Entries shown:

- Opening Delimiter -

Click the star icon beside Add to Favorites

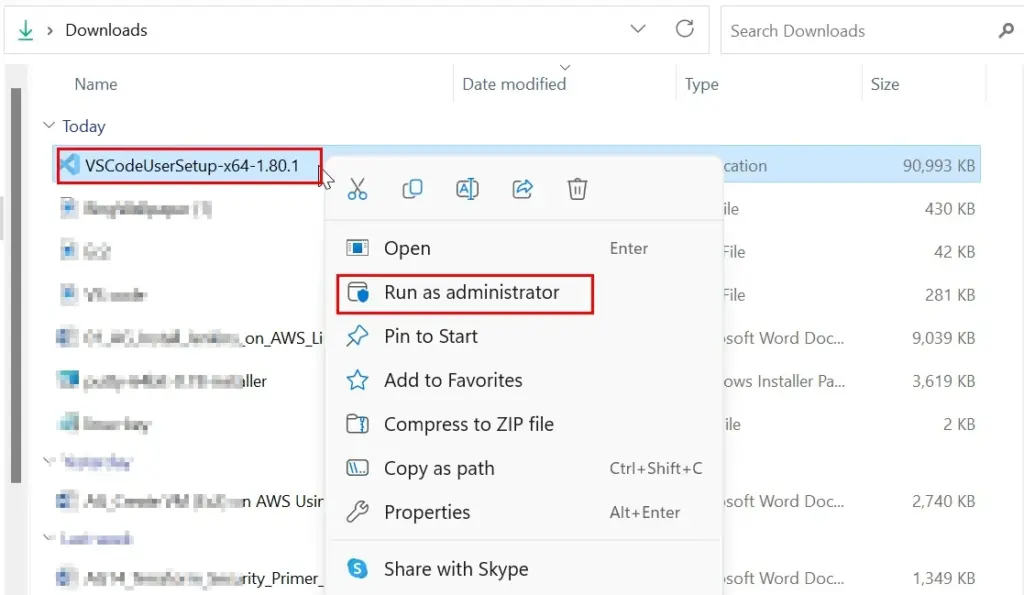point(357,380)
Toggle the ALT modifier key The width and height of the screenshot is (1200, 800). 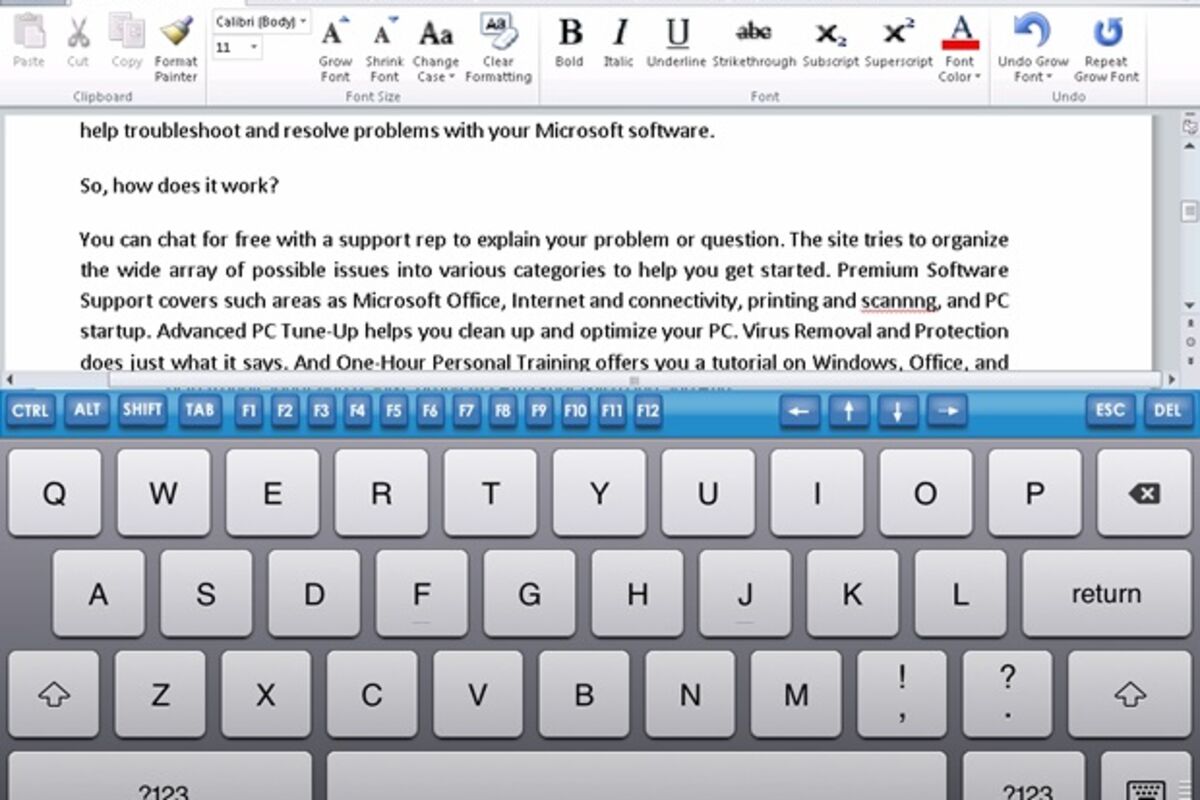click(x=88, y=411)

- Closing Delimiter -
- Opening Delimiter -

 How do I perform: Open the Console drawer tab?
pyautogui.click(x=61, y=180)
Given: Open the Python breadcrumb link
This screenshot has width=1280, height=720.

- Closing Delimiter -
- Opening Delimiter -

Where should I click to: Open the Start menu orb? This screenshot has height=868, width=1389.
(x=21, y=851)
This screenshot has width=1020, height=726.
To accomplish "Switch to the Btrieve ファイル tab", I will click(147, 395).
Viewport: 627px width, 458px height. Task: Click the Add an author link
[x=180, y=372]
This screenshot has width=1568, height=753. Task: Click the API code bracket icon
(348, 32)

- Closing Delimiter -

Task goal:
Beginning with the line containing "How do I perform: Open" and ending with the line containing "This screenshot has width=1280, height=720.", extract those lines exactly from the listing above, and only those.

Task solution:
 How do I perform: Open the Console drawer tab?
pyautogui.click(x=61, y=180)
Given: Open the Python breadcrumb link
This screenshot has width=1280, height=720.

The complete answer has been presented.